▶ **Using the information**:
1) Answer these questions using the Dunkeld text.
(a) How many trees are in the reserve used for the town's Arboretum?
(b) During what hours is the Dunkeld Historical Museum open on Sundays and public holidays?
(c) How far from Dunkeld is Freshwater Lake Reserve?
2) Return, word for word, the passage of the Dunkeld text starting at "The town's Arboretum" and ending at "the 1944 bushfires.".

Start of Text

The town's Arboretum was a community project based on the old Water Reserve. There are over 700 trees in the reserve, including what is allegedly the second-largest collection of oaks in Australia. It is situated just outside of town (directions can be obtained from the information centre).
Dunkeld Historical Museum
Dunkeld Historical Museum is located in an old bluestone church (1865) in Templeton St. It is open Sundays and public holidays from 1.00 p.m. to 5.00 p.m. A major attraction is a stump allegedly engraved by Major Mitchell during his Australia Felix expedition. There is also material pertaining to the area's pre-colonial inhabitants, to the histories of local wool stations and the havoc wrought by the 1944 bushfires.
The Skin Inn
The Skin Inn sells sheepskin products, knitting wools, a nursery, craft supplies, garden ornaments and bric-a-brac. It is located in Parker St, tel: (03) 5577 2251.
Antiques and Temptations
Antiques and Temptations is located in Parker St, opposite the hotel, and is open daily. It sells gifts and artworks.
3 km north of town, at the junction of Victoria Valley Rd and Grampians Tourist Road (the road to Halls Gap), is a parking area to the left which is the start of a well-formed walking track (6.8 km return). It crosses a small footbridge and ascends slowly through open forest of brown stringybark and grass trees. After 1 km you will pass another track to the right. The track steepens then emerges from the forest into tall heathland. A prominent rock cairn to the left of the track denotes a viewing area offering perspectives of Mount Abrupt and the smaller Mt Piccaninny to the north-east. The track proceeds past a rock shelter on the left to the open summit (548 m above sea-level) from whence there are excellent views. There are swamp wallabies about and, from July to December, plenty of wildflowers about.
Victoria Valley Nature Drive
At the aforementioned intersection, the Grampians Tourist Road heads off to the right and Victoria Valley Rd to the left. The latter leads through the Victoria Valley which has been declared a wildlife sanctuary. There are fine views and extensive redgum woodlands with wildflowers, shady picnic areas and plenty of emus and kangaroos.
Freshwater Lake Reserve is 8 km from Dunkeld along this road. It has good barbecues and birdlife. On the other side of the road is the Grampians Golf Course. If you don't wish to play it is still very pleasant to stroll along the edge of the fairways as there are wallabies, kangaroos, emus and echidnae about.

End of Text
Start of Source material

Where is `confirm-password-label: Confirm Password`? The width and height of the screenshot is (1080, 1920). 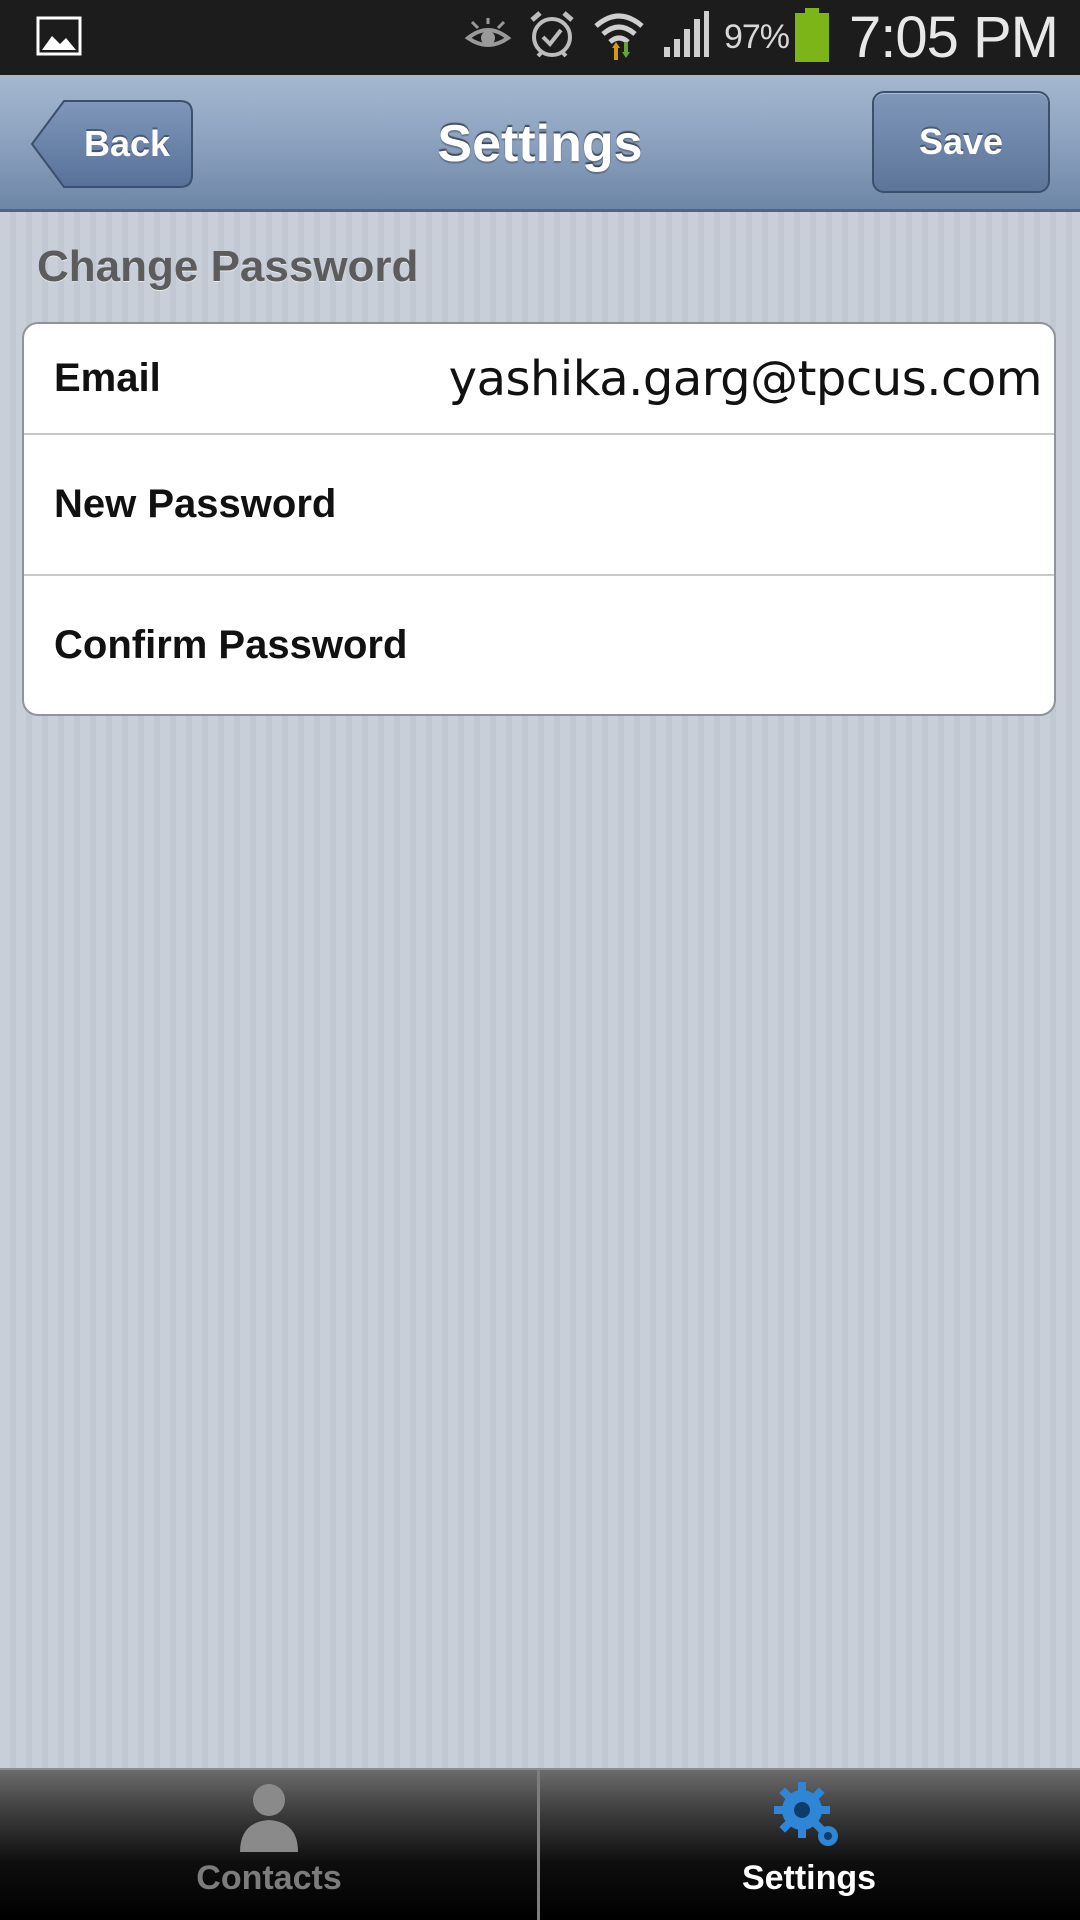 confirm-password-label: Confirm Password is located at coordinates (231, 644).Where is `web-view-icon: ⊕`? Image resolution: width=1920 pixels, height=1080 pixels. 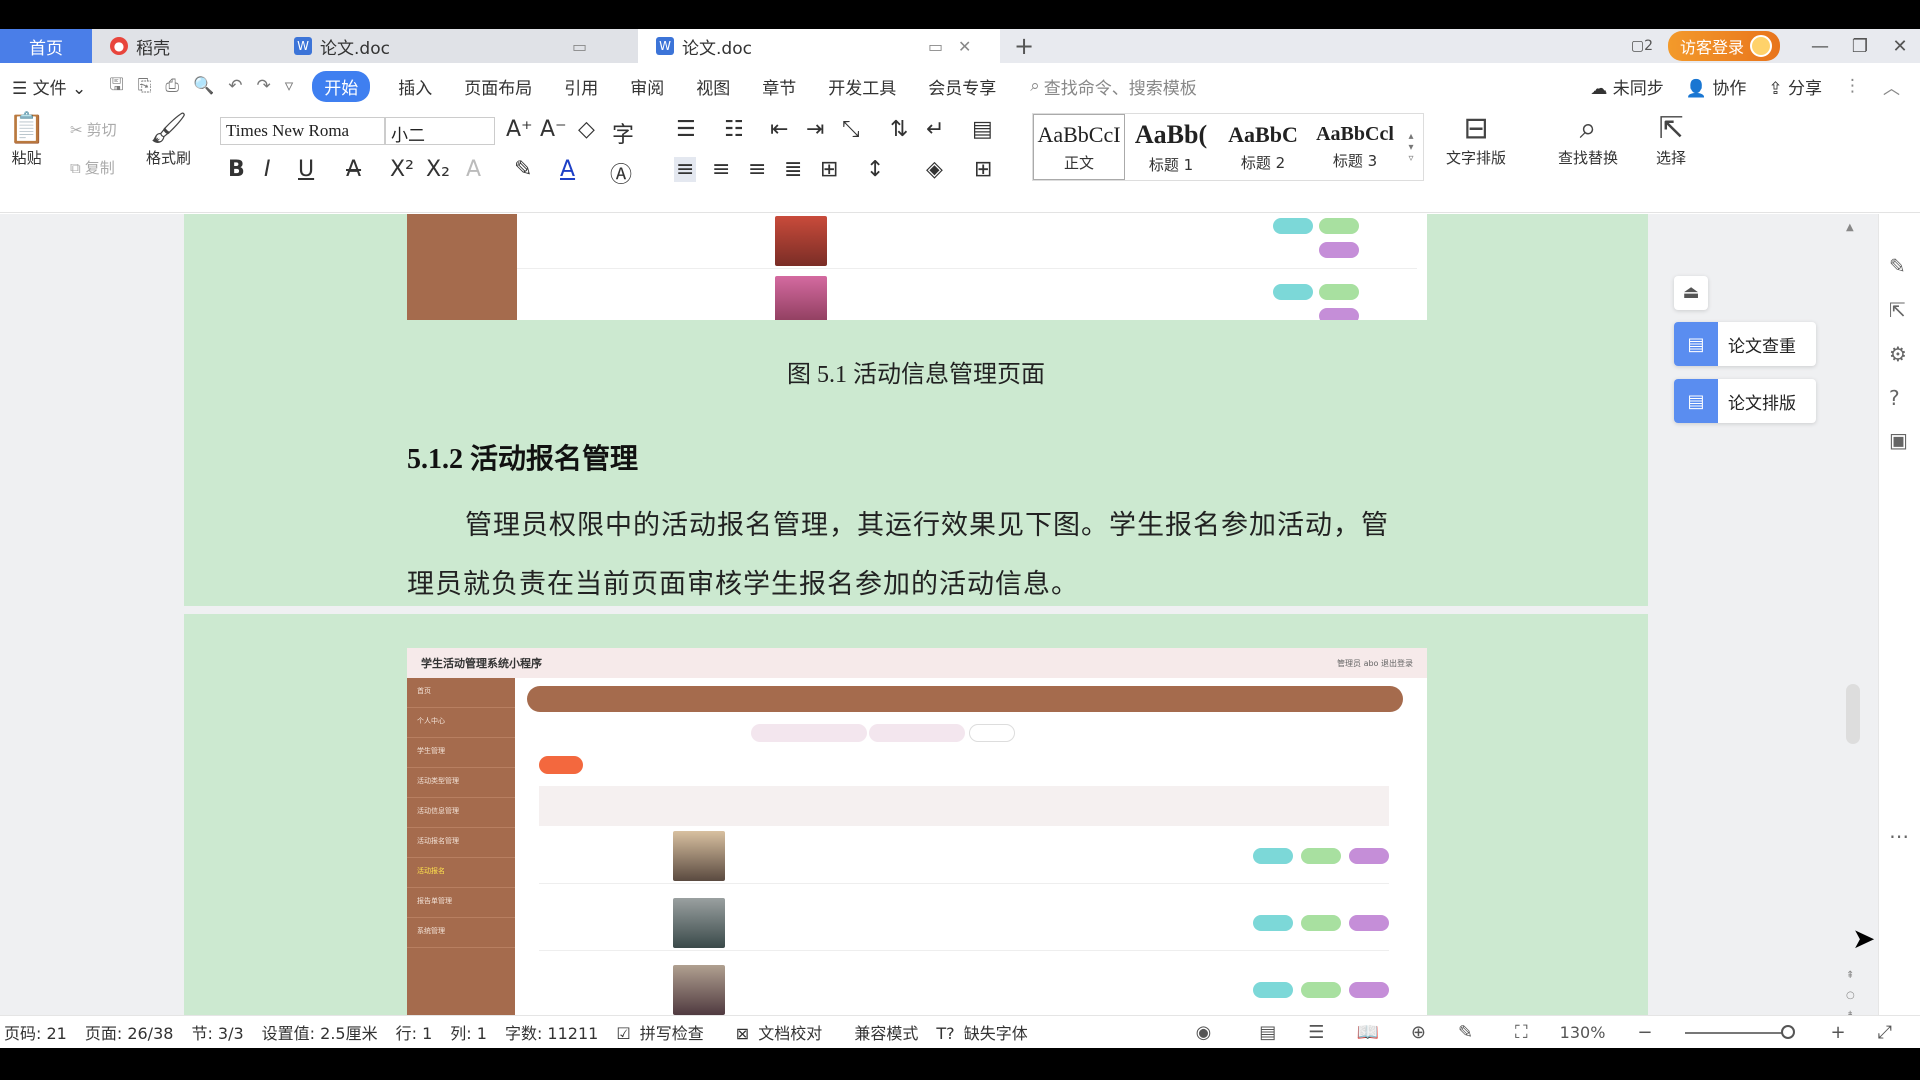
web-view-icon: ⊕ is located at coordinates (1418, 1032).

End of Source material

▶ **Task responses**:
1)
(a) Over 700
(b) 1.00 p.m. to 5.00 p.m.
(c) 8 km

2)
The town's Arboretum was a community project based on the old Water Reserve. There are over 700 trees in the reserve, including what is allegedly the second-largest collection of oaks in Australia. It is situated just outside of town (directions can be obtained from the information centre).
Dunkeld Historical Museum
Dunkeld Historical Museum is located in an old bluestone church (1865) in Templeton St. It is open Sundays and public holidays from 1.00 p.m. to 5.00 p.m. A major attraction is a stump allegedly engraved by Major Mitchell during his Australia Felix expedition. There is also material pertaining to the area's pre-colonial inhabitants, to the histories of local wool stations and the havoc wrought by the 1944 bushfires.